A: As stated previously, an MSA can be lawful under RESPA if it is structured and implemented consistently as an agreement for the performance of actual marketing services and where the payments under the MSA are reasonably related to the value of the services performed. 12 USC § 2607(c)(2); 12 CFR § 1024.14(g)(1)(iv) and (g)(2).
However, as discussed in the FAQs above, MSAs can be unlawful when entered into based on their structure or can become unlawful based on how they are implemented. The Bureau’s Office of Enforcement has identified violations of RESPA Section 8 in investigations that involved the use of oral or written MSAs. An MSA is or can become unlawful if the facts and circumstances show that the MSA as structured, or the parties’ implementation of the MSA—in form or substance, and including as a matter of course of conduct—involves, for example:
- An agreement to pay for referrals.
- An agreement to pay for marketing services, but the payment is in excess of the reasonable market value for the services performed.
- An agreement to pay for marketing services, but either as structured or when implemented, the services are not actually performed, the services are nominal, or the payments are duplicative.
- An agreement designed or implemented in a way to disguise the payment for kickbacks or split charges.
For example, assume a lender enters into an MSA with a real estate agent that also makes referrals to the lender. The MSA requires the real estate agent to perform marketing services, including deciding on and coordinating direct mail campaigns and media advertising for the lender. However, the real estate agent either does not actually perform the MSA’s identified marketing services or the real estate agent is paid compensation that is in excess of the reasonable market value of those marketing services.

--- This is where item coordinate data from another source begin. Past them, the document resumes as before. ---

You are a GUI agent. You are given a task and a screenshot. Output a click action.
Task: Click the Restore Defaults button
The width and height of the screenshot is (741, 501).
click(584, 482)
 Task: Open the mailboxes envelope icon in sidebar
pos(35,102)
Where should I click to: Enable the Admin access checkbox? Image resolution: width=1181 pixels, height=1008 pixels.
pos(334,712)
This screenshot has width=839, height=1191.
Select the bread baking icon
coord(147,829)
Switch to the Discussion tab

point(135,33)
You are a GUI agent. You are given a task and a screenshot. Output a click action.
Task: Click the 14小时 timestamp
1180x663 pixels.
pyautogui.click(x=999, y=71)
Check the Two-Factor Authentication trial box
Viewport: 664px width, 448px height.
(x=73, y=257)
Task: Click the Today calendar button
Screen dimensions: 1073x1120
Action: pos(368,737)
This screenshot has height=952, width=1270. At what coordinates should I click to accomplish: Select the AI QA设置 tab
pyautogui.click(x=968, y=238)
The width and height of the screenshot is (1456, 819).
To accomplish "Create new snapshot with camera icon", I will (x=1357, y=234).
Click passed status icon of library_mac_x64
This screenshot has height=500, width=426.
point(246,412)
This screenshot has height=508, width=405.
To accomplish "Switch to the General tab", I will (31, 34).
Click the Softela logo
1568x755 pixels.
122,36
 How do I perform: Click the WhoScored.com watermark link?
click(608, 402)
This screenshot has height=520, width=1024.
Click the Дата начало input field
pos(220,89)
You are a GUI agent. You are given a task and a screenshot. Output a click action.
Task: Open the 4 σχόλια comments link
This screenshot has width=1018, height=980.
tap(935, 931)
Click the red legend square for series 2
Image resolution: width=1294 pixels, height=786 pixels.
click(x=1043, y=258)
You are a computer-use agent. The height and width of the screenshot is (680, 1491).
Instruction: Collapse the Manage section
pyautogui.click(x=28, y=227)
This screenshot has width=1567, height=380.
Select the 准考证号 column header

In this scenario, the lender and real estate agent would not meet the standard in RESPA Section 8(c)(2), because the marketing services are not actually provided, or the payments are not reasonably related to the value of the marketing services provided. 12 CFR § 1024.14(g)(1)(iv). Further, if in the example the MSA was structured or implemented as a way for the lender to compensate the real estate agent for client referrals to the lender, the MSA would violate RESPA Section 8(a).
More information about analyzing MSAs under RESPA Section 8 is available in RESPA Section 8: Marketing Services Agreement FAQ 3, above.